The funny thing about this argument is that it's made within the same
protection against religious discrimination that Dawkins would like to
discard.

Some of us might like to fantasize that laws against religious discrimination
could be carefully disassembled so that atheists remain fully protected while
all the theists get comeuppance for their objectionable views, but that isn't
going to happen. If you get rid of laws against religious discrimination, it's
not going to be open season on Christian creationists, it's going to be open
season on atheists and Muslims (who poll almost as badly as atheists in the
US).

------
lefstathiou
Going back to the topic at hand, I am a little uncomfortable NOT being able to
take into account someone's beliefs (and therefore values) when making a
decision to employ them. Difficult to make the point without going to
extremes, but the bottom line is that I believe organizations have (and should
continue to have ) the right to direct their culture.
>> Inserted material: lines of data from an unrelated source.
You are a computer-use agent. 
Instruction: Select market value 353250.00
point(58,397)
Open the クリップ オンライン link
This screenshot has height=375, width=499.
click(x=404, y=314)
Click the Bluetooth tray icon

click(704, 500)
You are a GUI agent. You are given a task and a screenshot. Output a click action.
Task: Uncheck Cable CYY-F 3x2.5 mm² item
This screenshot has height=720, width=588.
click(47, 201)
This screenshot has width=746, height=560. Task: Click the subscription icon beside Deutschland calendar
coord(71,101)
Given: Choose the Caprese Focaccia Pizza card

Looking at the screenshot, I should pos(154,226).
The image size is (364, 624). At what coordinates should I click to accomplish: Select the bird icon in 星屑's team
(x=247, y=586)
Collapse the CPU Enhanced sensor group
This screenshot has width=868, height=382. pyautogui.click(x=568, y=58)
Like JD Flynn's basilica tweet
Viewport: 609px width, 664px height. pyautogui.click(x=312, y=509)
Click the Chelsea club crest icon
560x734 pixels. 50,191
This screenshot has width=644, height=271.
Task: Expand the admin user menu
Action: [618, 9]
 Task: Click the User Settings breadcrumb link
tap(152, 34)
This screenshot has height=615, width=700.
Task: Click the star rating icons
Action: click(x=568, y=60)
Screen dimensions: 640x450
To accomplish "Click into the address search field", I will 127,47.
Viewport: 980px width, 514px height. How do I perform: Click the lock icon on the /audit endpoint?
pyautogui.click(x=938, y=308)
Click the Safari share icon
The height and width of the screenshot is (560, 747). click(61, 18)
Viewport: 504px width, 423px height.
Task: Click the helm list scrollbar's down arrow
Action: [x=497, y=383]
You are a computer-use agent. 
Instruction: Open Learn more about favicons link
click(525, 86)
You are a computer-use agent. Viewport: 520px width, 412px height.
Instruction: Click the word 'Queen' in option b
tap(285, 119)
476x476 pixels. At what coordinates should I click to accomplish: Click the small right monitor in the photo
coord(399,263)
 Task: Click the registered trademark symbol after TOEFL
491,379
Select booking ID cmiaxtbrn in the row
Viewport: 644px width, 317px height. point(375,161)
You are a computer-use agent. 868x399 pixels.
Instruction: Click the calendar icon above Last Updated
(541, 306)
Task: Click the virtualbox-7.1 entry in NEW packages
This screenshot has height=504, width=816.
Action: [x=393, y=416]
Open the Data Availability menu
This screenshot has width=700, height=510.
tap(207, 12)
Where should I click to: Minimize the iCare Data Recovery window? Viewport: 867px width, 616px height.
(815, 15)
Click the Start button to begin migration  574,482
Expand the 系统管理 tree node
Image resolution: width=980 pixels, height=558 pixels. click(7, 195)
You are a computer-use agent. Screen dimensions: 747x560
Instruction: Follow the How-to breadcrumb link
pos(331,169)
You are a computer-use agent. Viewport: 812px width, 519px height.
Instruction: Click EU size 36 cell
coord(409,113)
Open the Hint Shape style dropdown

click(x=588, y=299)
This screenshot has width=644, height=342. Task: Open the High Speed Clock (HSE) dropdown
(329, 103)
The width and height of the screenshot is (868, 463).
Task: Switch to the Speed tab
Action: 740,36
If someone isnt a
"cultural" fit because they believe in things that would aleniate them from
their peers and clients, and therefore contribute to an unproductive work
environment, why is it a bad to disqualify them on those grounds?

I get the slippery slope of discrimination but that's not what this is about.
I'm talking about the slippery slope of not allowing someone to making a
hiring decision on the grounds that the way people live their lives and their
values affect their ability to be productive members of your organization.

Interested to hear what you guys think.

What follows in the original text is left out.